KAUST Team Develops Eco-Friendly Method to Make Membranes that Process Wastewater

The environmental credentials of the chemical industry could be greatly enhanced by the selectively permeable membranes derived from renewable plant-based materials. A research team at KAUST has tested the viability of cellulose membranes to demonstrate that they can successfully clean wastewater.

The use of polymer membranes to separate mixtures is typical in desalination, where seawater passed through membranes turns drinkable as the membrane filters the salt. Analogous membranes are being used by the chemical industry as a green technique for the purification of products or cleaning up waste. However, the membranes are usually developed by dissolving polymers in toxic, volatile organic solvents.

The main objective of KAUST Professor Suzana Nunes is finding a replacement to these solvents. A promising replacement investigated by Nunes and her colleagues is nonvolatile solvents known as ionic liquids, which can have a considerably minimal environmental impact when compared to organic solvents. In addition, they can dissolve membrane starting materials that are hard to dissolve in organic solvents, for example, cellulose.

Cellulose is an abundant natural polymer which can be sourced from plants and bacteria.

DooLi Kim, Postdoc, University of Twente.

Kim was a former PhD student from Nunes’ team.

The advantages of cellulose, such as its sustainability and very strong but chemically tunable structure, make it a very efficient green membrane material.

In their most recent study, Nunes tested the usability of cellulose membranes, cast from ionic liquids, to purify oily wastewater.

Oily wastewater is one of the biggest by-products of chemical, petrochemical and food industries. In regions such as Saudi Arabia, where the oil and gas industries are dominant, maximum oil removal from oil-in-water emulsions is an attractive concept.

Sara Livazovic, Dow Chemical.

Livazovic was a former PhD student from Nunes’ team and joined Dow Chemical after graduating.

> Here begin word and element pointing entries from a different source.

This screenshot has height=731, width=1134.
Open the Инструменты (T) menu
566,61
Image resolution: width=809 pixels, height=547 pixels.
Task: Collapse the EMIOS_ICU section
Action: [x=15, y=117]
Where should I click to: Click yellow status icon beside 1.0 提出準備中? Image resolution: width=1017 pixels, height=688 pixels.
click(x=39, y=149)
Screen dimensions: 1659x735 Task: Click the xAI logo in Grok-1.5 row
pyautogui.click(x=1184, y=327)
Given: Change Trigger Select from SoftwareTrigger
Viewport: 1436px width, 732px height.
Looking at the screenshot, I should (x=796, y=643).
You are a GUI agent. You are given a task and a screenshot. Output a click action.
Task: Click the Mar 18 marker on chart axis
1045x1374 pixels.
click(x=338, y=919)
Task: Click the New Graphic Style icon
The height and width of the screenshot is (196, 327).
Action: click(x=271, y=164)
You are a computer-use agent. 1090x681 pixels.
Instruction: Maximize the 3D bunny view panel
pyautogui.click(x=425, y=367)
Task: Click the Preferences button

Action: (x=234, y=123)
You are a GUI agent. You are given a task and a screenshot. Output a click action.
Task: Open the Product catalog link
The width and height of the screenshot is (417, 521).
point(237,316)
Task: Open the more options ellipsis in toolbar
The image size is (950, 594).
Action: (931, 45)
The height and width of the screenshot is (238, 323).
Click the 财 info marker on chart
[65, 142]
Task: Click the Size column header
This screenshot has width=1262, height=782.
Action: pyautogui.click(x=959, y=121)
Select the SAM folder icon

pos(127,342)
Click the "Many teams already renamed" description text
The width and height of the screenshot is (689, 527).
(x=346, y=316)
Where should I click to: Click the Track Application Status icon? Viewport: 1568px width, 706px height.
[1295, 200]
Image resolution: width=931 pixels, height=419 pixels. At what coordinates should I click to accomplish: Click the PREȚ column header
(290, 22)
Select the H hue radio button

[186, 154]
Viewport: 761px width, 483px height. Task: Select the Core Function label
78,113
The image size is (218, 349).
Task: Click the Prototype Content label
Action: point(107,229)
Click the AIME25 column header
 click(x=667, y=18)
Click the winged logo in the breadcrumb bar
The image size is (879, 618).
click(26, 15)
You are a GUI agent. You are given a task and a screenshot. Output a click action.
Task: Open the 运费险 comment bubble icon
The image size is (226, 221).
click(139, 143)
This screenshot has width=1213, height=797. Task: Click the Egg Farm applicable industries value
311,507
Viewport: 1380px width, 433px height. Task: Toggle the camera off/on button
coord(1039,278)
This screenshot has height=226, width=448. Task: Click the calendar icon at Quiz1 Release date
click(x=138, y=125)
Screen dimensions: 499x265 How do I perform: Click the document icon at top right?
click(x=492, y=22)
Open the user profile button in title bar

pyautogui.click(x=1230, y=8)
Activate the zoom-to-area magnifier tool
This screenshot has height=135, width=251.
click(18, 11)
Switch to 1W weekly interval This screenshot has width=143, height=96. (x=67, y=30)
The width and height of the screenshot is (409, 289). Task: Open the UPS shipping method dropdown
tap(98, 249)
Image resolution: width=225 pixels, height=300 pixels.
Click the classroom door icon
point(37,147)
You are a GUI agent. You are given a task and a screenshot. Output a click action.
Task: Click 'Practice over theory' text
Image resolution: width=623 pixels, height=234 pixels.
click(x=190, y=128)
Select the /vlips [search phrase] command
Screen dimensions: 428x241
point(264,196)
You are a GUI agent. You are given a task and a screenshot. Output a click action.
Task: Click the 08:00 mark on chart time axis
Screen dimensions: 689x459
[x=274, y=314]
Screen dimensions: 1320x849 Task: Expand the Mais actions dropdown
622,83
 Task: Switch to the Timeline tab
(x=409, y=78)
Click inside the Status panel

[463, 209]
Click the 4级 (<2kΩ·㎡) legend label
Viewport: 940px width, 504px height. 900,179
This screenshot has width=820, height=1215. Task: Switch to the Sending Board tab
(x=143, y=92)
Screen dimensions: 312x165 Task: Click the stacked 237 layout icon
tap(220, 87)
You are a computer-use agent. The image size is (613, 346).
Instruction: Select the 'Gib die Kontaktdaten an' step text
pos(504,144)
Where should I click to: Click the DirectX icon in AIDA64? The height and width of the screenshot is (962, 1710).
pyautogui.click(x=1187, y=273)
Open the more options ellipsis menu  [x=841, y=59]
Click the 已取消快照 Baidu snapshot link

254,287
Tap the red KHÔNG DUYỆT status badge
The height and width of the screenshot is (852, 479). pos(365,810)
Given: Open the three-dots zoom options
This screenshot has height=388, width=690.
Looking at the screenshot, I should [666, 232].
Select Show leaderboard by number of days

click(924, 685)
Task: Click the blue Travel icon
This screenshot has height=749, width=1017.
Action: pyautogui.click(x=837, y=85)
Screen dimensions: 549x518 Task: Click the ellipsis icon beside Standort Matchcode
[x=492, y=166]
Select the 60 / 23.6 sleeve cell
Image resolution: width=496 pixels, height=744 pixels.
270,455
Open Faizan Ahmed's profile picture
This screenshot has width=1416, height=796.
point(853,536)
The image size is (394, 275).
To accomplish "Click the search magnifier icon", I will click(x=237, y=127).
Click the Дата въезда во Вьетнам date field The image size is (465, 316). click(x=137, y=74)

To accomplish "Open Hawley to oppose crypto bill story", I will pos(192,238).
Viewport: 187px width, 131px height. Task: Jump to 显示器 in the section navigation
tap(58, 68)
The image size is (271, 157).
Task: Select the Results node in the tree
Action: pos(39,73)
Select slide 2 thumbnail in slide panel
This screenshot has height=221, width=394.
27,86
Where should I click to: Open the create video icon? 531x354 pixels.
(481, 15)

The cellulose membranes developed by the researchers were very effective in separating oil-in-water mixtures. “Cellulose membranes prepared with hydrophilic ionic liquid showed almost 100 percent removal of crude oil from oil-in-water emulsions,” stated Livazovic.

“The cellulose based membrane had incredible antibiofouling performance,” Kim adds. Due to its hydrophilic surface, fewer oil deposits adhered to the membrane, and those adhered oil deposits were eluted easily.

The high cost of ionic liquids, when compared to organic solvents, is one remaining barrier. However, the team had earlier demonstrated that ionic liquids can be recovered up to 99% through simple steps such as distillation.

If recovered ionic liquids can be reapplied in the membrane manufacturing process, production costs will be reduced and the process would be even more eco-friendly.

DooLi Kim, Postdoc, University of Twente.